**Your instructions:**
Once you find the line with "Open the 口座 dropdown showing 現金" in the data below, transcribe exactly each line from there to the line with "Task: Open the", inclusive, and nothing else. Drop the pictures.
....
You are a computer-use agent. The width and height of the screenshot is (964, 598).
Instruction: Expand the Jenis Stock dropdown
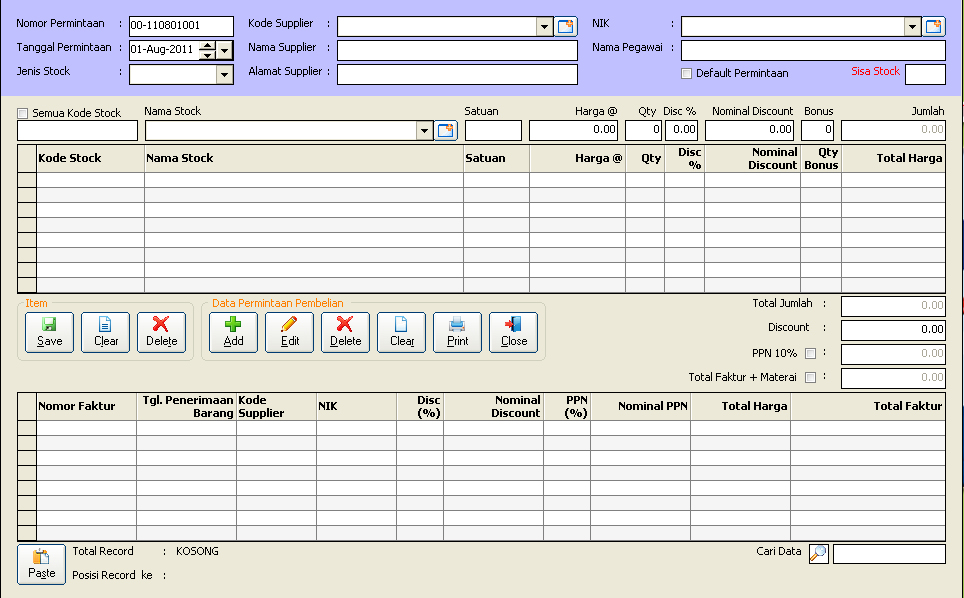pyautogui.click(x=224, y=74)
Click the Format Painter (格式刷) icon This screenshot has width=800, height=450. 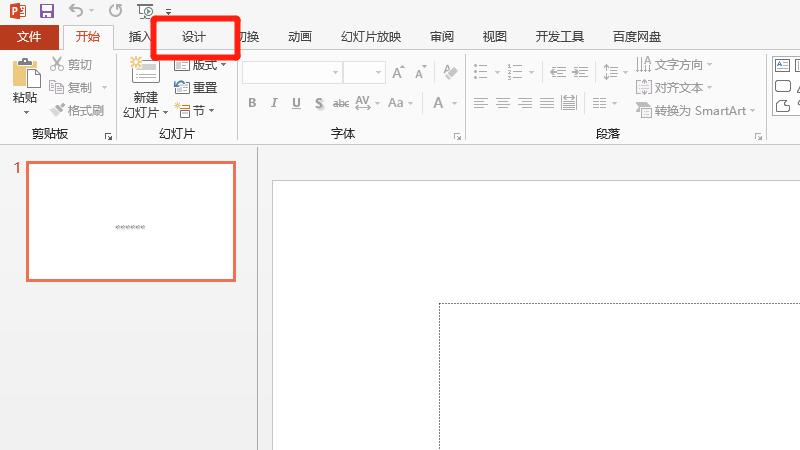click(58, 110)
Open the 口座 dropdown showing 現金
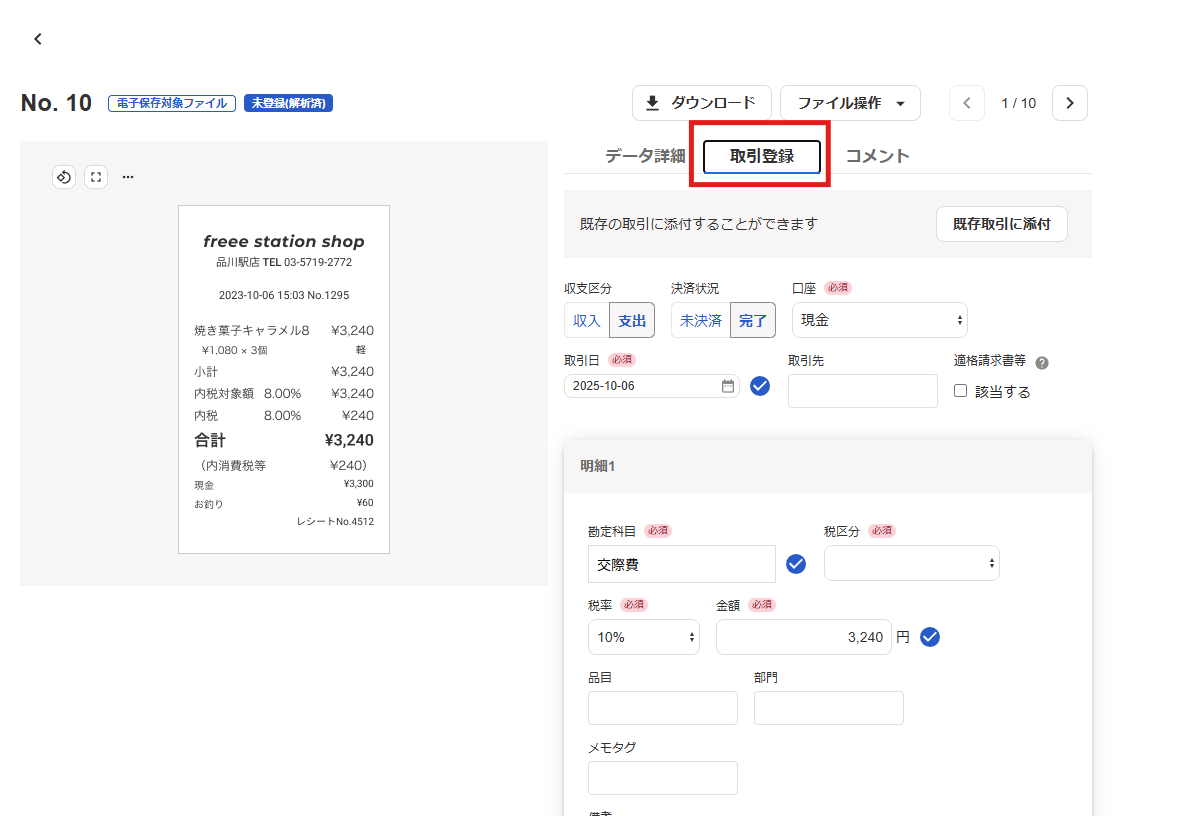The image size is (1186, 816). tap(880, 320)
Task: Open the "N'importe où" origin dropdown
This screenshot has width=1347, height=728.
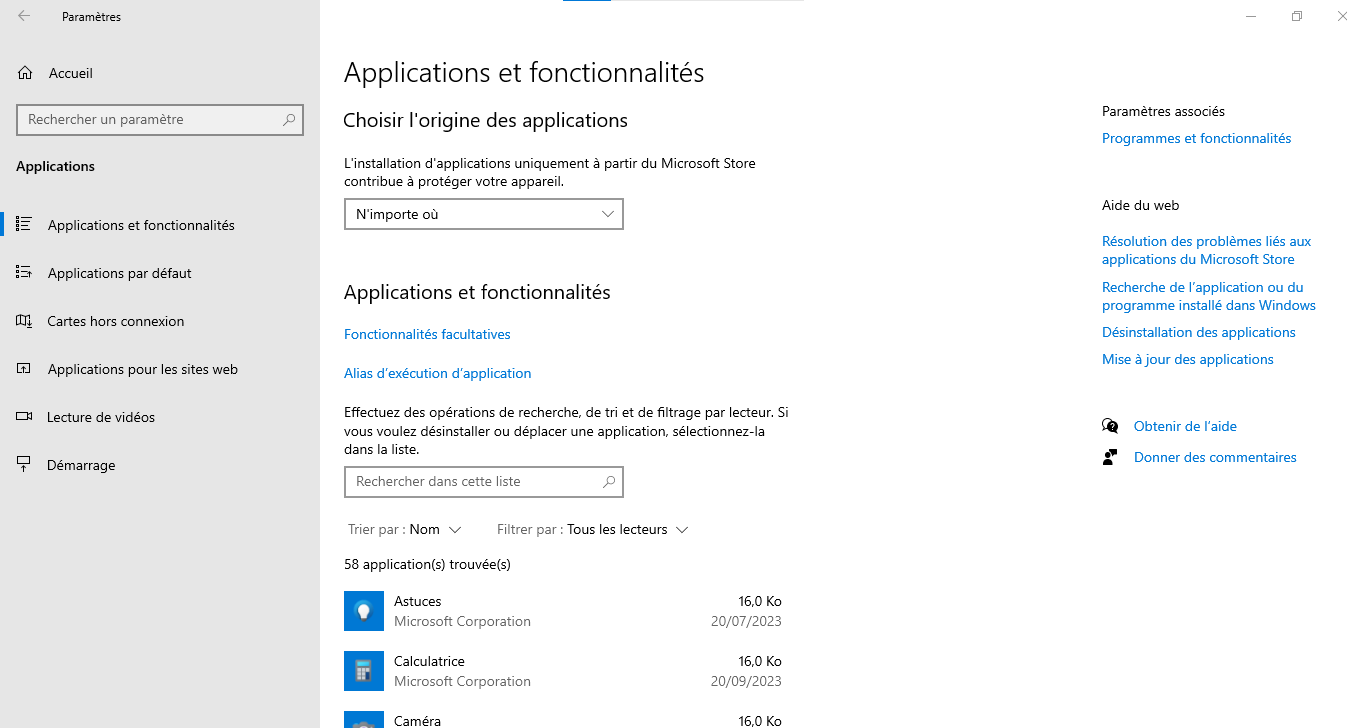Action: coord(484,214)
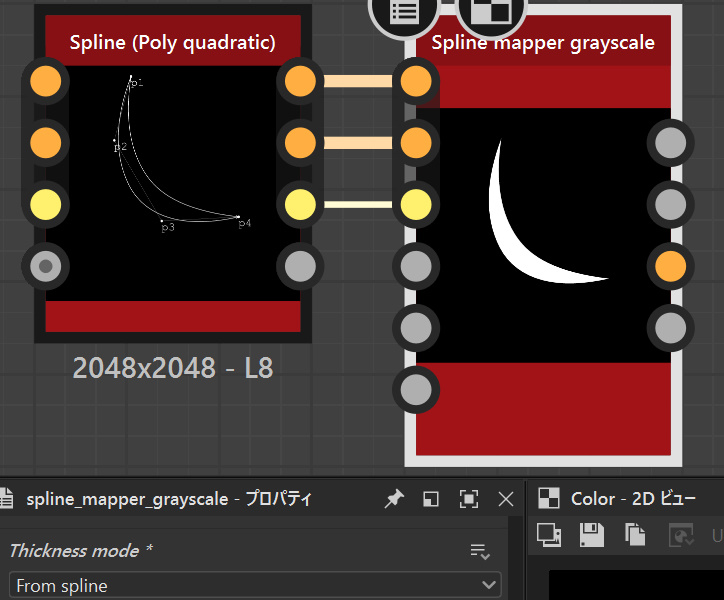Click the 2D view checker badge above the node
Viewport: 724px width, 600px height.
click(x=491, y=12)
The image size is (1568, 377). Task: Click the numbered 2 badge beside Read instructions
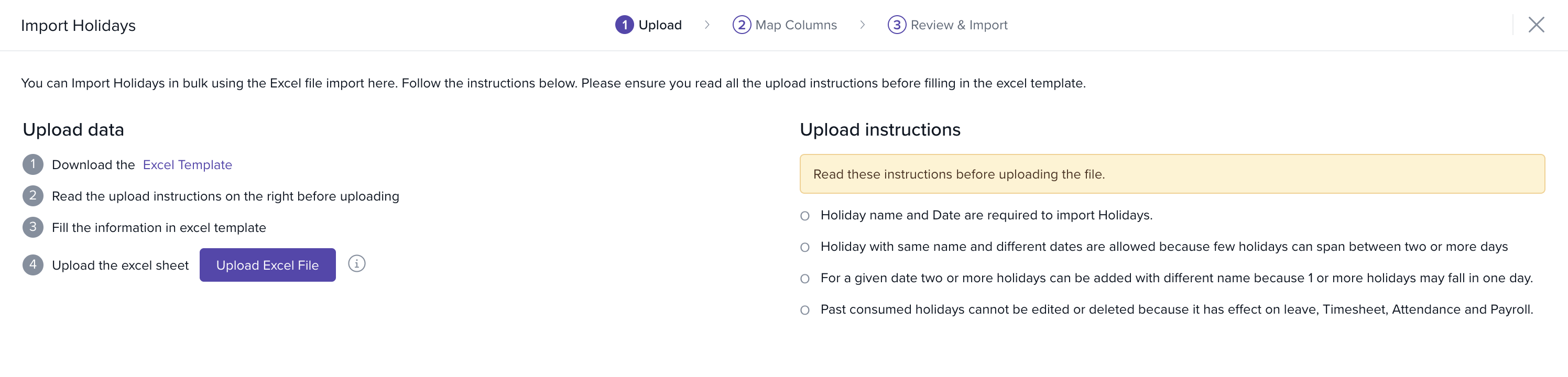[33, 196]
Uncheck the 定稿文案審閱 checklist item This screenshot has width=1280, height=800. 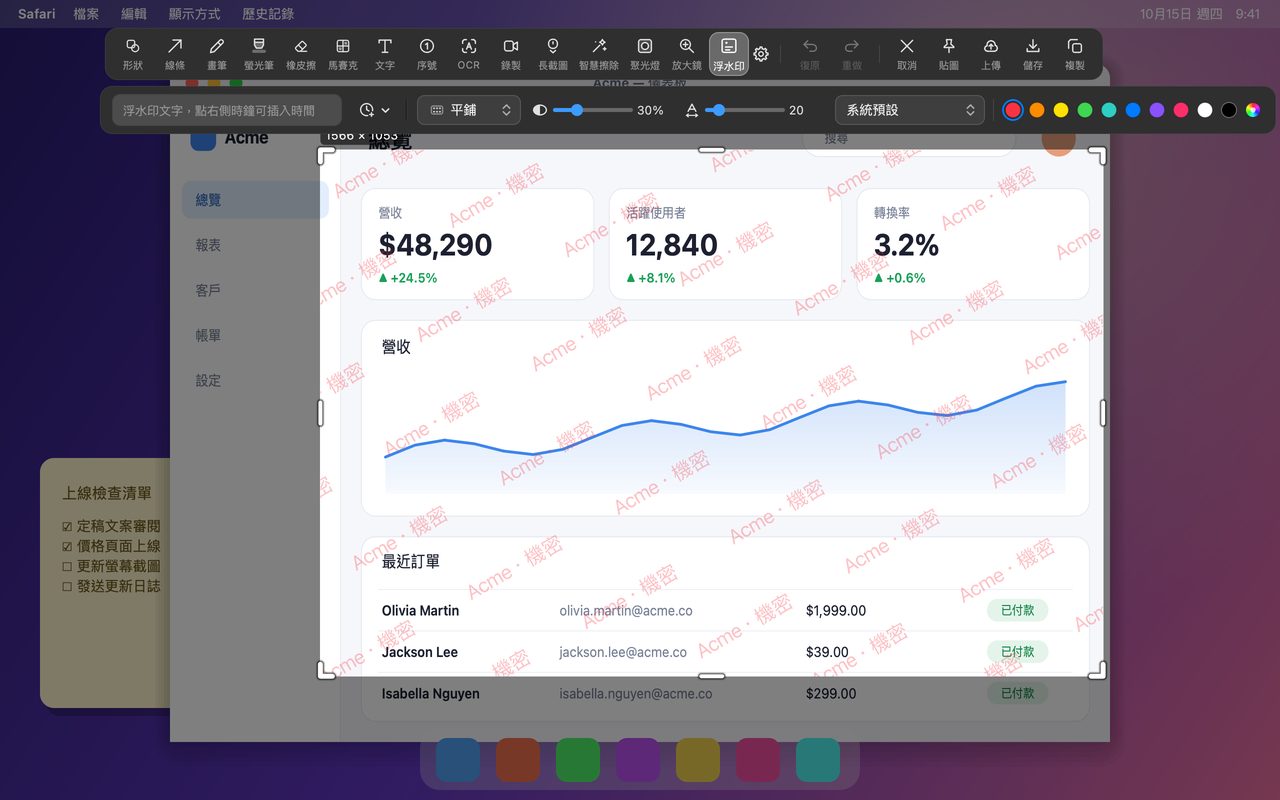coord(111,526)
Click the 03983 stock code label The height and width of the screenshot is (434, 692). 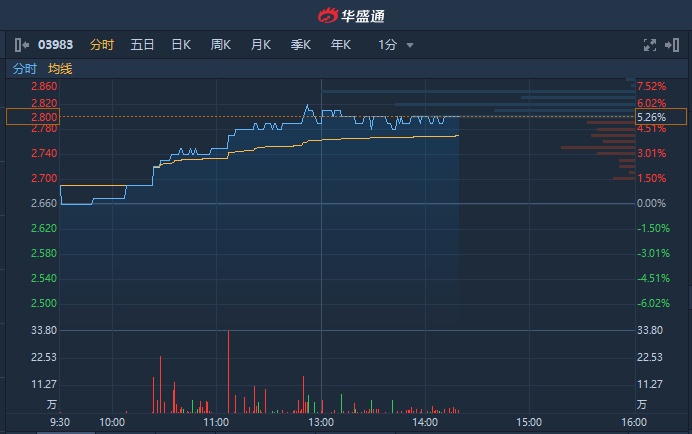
....
**Response:**
Open the 口座 dropdown showing 現金
The image size is (1186, 816). tap(880, 320)
Task: Open the "N'importe où" origin dropdown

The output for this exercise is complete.